People were lying on the ground, screaming and asking for help,” a witness, Alexander Koblyakov, told Rossiya-24 TV.

A spokesman for Russian investigators said at least 13 people died, although the regional governor put the toll at 15.

President Vladimir Putin ordered law enforcement agencies to take all necessary measures to ensure security, RIA news agency quoted his spokesman as saying. A federal police spokesman, Vladimir Kolesnikov, said security would be stepped up at train stations and airports.

Russian Heath Ministry spokesman Oleg Salagai said 42 people were wounded and that some would be flown to Moscow for treatment.

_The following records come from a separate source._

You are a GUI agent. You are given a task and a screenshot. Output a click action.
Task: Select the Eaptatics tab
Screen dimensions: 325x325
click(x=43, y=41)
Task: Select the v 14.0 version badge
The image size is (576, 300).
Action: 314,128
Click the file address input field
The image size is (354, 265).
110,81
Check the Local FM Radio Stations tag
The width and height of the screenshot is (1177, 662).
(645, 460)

Volgograd is a city of around 1 million people, about 430 miles northeast of Sochi, where the Winter Olympics – a major prestige project for Putin – will open on February 7.

Formerly known as Stalingrad, it lies close to Russia's North Caucasus, a strip of mostly Muslim provinces plagued by near-daily violence in a long-running Islamist insurgency.

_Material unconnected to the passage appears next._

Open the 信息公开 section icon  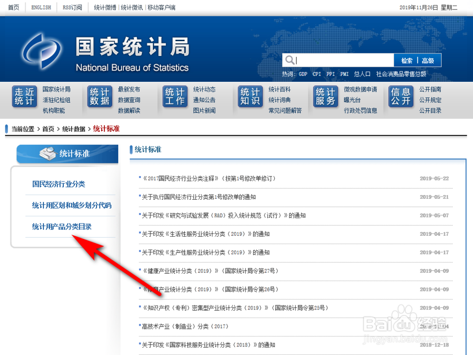click(x=400, y=97)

Insurgent leader Doku Umarov, a Chechen warlord, urged militants in a video posted online in July to use "maximum force” to prevent Putin staging the Olympics.

An attack by a female suicide bomber killed seven people in Volgograd on October 21. On Friday, a car bomb killed three people in the southern Russian city of Pyatigorsk, 270 km (170 miles) east of Sochi.

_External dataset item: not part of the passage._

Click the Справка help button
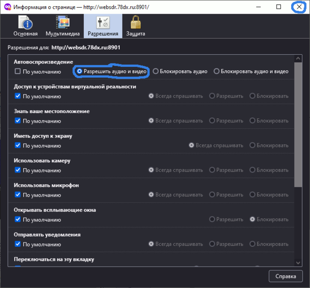Image resolution: width=310 pixels, height=288 pixels. [x=286, y=276]
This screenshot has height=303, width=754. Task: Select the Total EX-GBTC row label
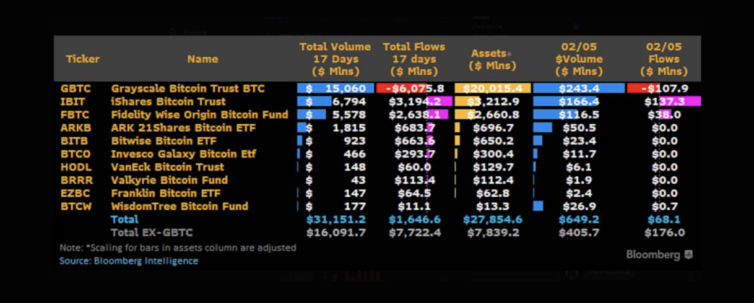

The station was busier than usual, with people travelling home for the New Year holidays. TV footage showed emergency services carrying out victims, with at least one body lying motionless on the ground.

Another witness, Vladimir, said: I saw melted, twisted bits of metal, broken glass and bodies lying on the street.

Sunday's attack was the deadliest to strike Russia's heartland since January 2011, when Islamist insurgents killed 37 people at a Moscow airport.